04-Natural Processing Language Flashcards
What is Natural Processing Language
Area of AI that deals with creating software that understands written and spoken language
What software can Natural Processing Language allow you to create
- Analyze text to extract key phrases and recognize entities (such as places, dates, or people)
- Perform sentiment analysis to determine how positive or negative the language used in a document is
- Interpret spoken language, and synthesize speech responses
- Automatically translate spoken or written phrases between languages
- Interpret commands and determine appropriate actions
Which cognitive services build natural language processing solutions
- Text analytics
- Translator text
- Speech
- Language Understanding
What is Text analytics
Analyzes text and extracts key phrases, detects entities (such as places, dates, and people), and evaluate sentiment (how positive or negative a document is)
What is Translator text
Translate between more than 60 languages
What is Speech service
RECOGNIZE and SYNTHESIZE speech, and TRANSLATE spoken languages
What is Language Understanding
Train a language model that can understand spoken or text-based commands
What will Language detection detect
- Language name, i.e. “English”
- ISO 6391 language code, i.e. “en”
- Score indicating level of confidence in the language detection
What score is assigned to text that is ambiguous or has mixed language content
NaN
How does sentiment analysis evaluate text and return sentiment scores and labels
Uses pre-built ML classification model. Returns sentiment score in range of 0 to 1, which 1 being most positive and 0 being most negative.
What score will sentiment analysis return if you pass French text but tell the service the language code is en for English
Service will return a score of precisely 0.5
What is Key Phrase Extraction
Evaluate text then identify main points around the context.
What is Entity Recognition
Item of a particular type or category, and in same cases, subtype, Person, Location, Organization, Quantity, etc.
Service also supports entity linking to help disambiguate entities by linking to a specific reference.
What is Speech recognition
Ability to detect and interpret spoken input
What is Speech synthesis
Ability to generate spoken output
What APIs are offered through the Speech cognitive service
- Speech-to-Text
2. Text-to-Speech
What can you use speech-to-text for
Perform real-time or batch transcription of audio into text format. Audio source can be real-time or an audio file
What model is used by the speech-to-text API
Model based on Universal Language Model that was trained by Microsoft.
Optimized for conversational and dictation. User can also create and train their own custom model including acoustics, language, and pronunciation.
What is real-time transcription
Used for presentation, demos, or any other scenario where person is speaking.
Application needs to listen for incoming audio from a microphone or other audio input source such as audio file.
Application code streams the audio to the service, which returns the transcribed text.
What is batch transcription
Previously recorded and stored audio files are transcripted.
Can have audio stored.

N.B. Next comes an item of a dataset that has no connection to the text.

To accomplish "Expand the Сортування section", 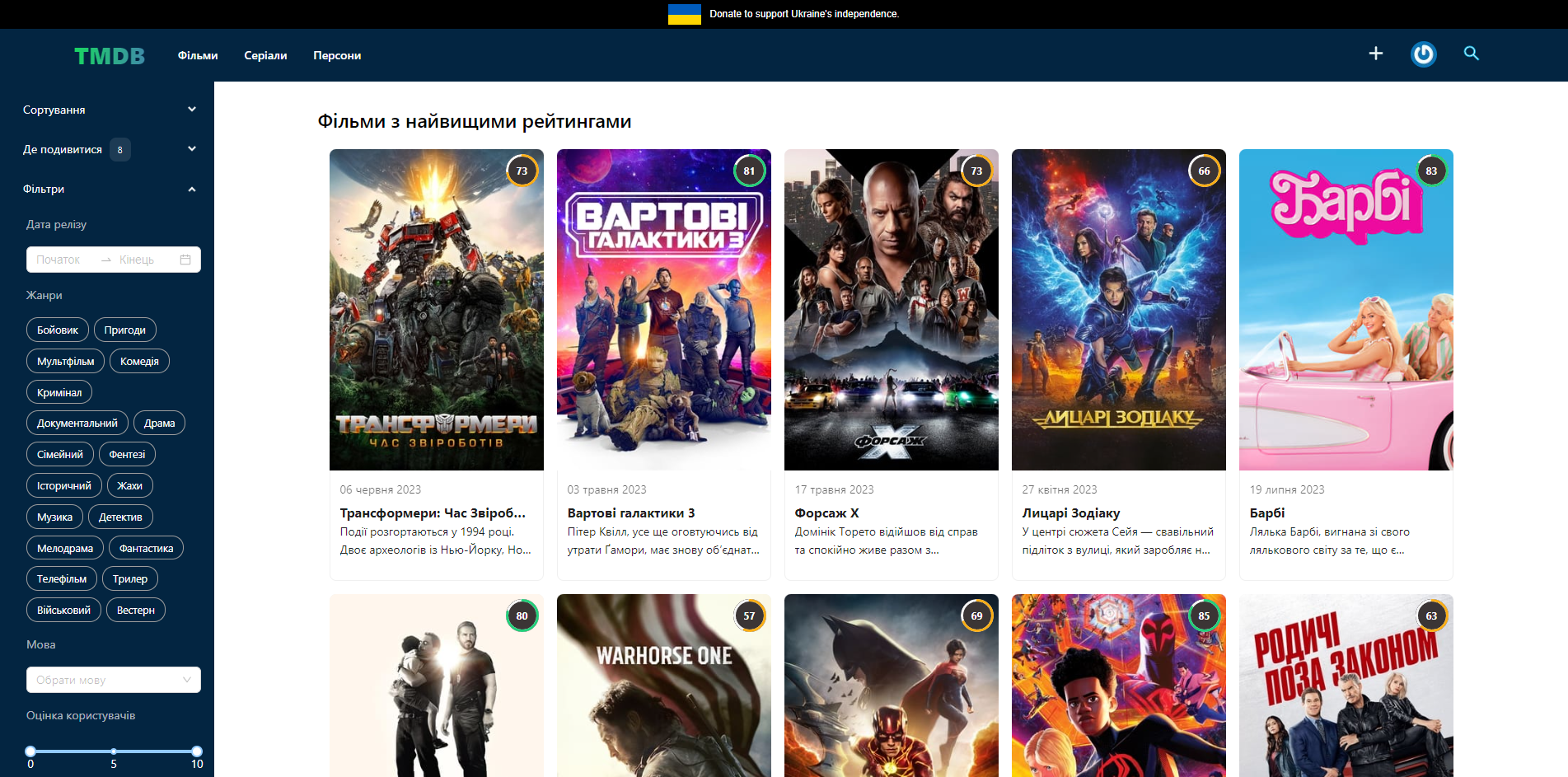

You can point to audio files with shared access signature (SAS) URI and asynchronously receive transcription results.
Run in asynchronous manner because batch jobs are scheduled on best-effort bases. Job will execute within minutes of request, but no estimate for when a job changes into the running state
What is text-to-speech API
Enables you to convert TEXT input to audible SPEECH, which can either be played directly through computer speaker or written to an audio file
What is Speech synthesis voices
Pre-defined voices with support for multiple languages and regional pronunciation.
Includes standard voices as well as neural voices that leverage neural networks to overcome common limitations in speech synthesis with regard to intonation, resulting in ore natural sounding voice.
What is a neural network
A bunch of algorithms that try to recognize a relationship in a set of data . Tries to imitate the human brain in order to recognize a relationship in a set of data.. In this way the neural networks refer to systems of neurons, either organic or artificial in nature.
What is machine translation
Automated translation to convert one language to another. This enables collaboration with people of other cultures and geographic locations.
What is literal translation
Each word is translated to the corresponding word in the target language
What is semantic
Relating to meaning in language or logic
What is text translation used for
Used to translate documents from one language to another, translate email communications that come from foreign governments, and even provide the ability to translate web pages on the Internet
What is speech translation used for
Used to translate between spoken languages, sometimes directly (speech-to-speech translation) and sometimes by translating to an intermediary text format (speech-to-text translation)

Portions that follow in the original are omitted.